Following the car service category, we’re also seeing on-demand delivery services revolutionize food service. Services like GrubHub, PostMates, Munchery and Sprig offer delivery of chef cooked meals right to your door in select US markets. With these services, restaurants can now extend their potential customer base far beyond the physical location without having to invest in additional real estate or costly renovations to expand on brick and mortar locations.
Led by GrubHub, which is on-pace to generate more than $1.6 billion in revenue in 2014 from over 3.8 million monthly active users in 700 cities, on-demand platforms are capturing an increasing slice of this enormous pie. GrubHub has found success by targeting primarily independent restaurants, a $204 billion segment in 2012, over a third of which is spent on takeout. — Mike Jaconi, Business Insider Contributor
By 2017, The On-Demand Economy predicts significant growth in other sectors as well including grocery (Instacart, AmazonFresh), and home services (Handy, TaskRabbit).
- Established companies will likely begin to collaborate with on-demand start-ups. For example, Amex launched a partnership with Uber in 2014 allowing customers to earn 2x points for their spend on Uber with an American Express credit card.
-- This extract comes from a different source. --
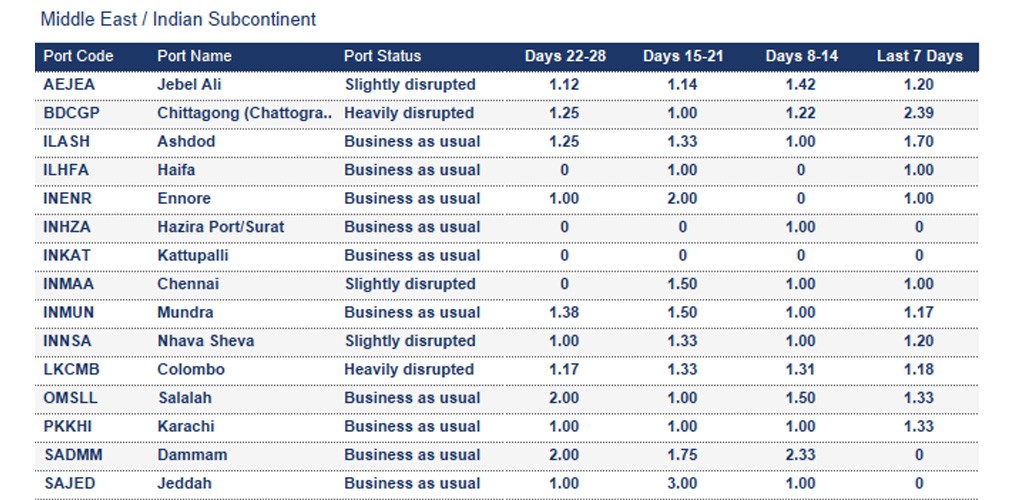Click the Port Status column header
Viewport: 1017px width, 500px height.
point(382,56)
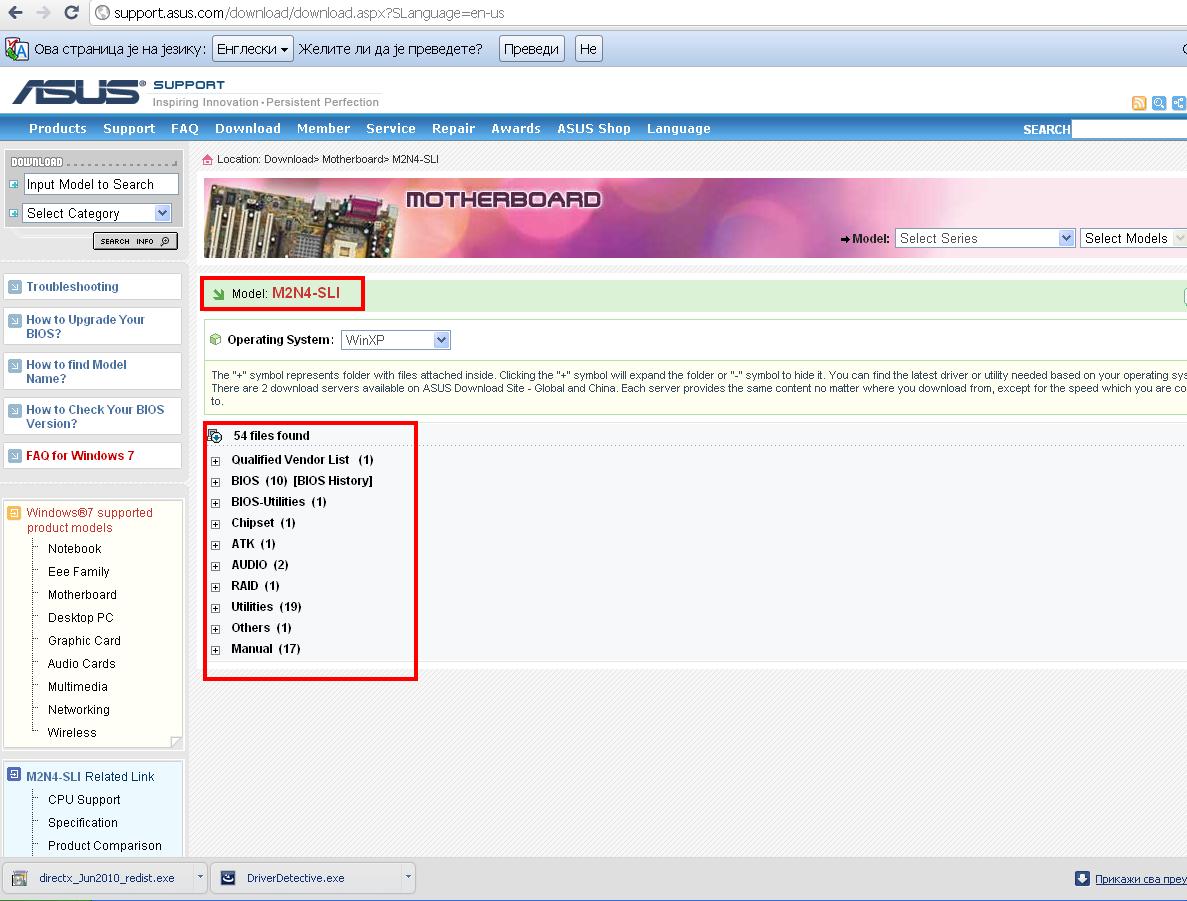Expand the Utilities folder tree node

tap(215, 608)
- On-demand delivery services will aid growth for small business by supplying additional, convenient distribution for goods. Case in point, Everlane’s recent partnership with Post Mates now enablesd 1-hour delivery of select Everlane store items in SF and NYC.
- Expect Fortune 500 companies to feel the pressure to adapt clunky customer experiences to compete with the near effortless service provided by on-demand category disruptors.
- More opportunities for incremental income as on-demand services give people a chance to monetize un-used resources such as guest rooms (Airbnb) or cars (Uber/Lyft). In fact, a recent study conducted by Aribnb proves that the service has already helped to supplement middle-class incomes.
- As on-demand companies reach critical mass, we’ll see more legislation around worker rights. The California Labor Commission for one believes that Uber drivers are employees, not contractors. This is an important distinction to be made, because it determines the level benefits on-demand companies have to cover for their workforce and could mean increased operating costs for the Uber’s of the world.
- On-demand apps will continue to democratize services previously considered luxuries. Already we see this through home-delivered chef cooked meals and access to personal shoppers/stylists via on-demand apps & services like PS Dept or Stitchfix.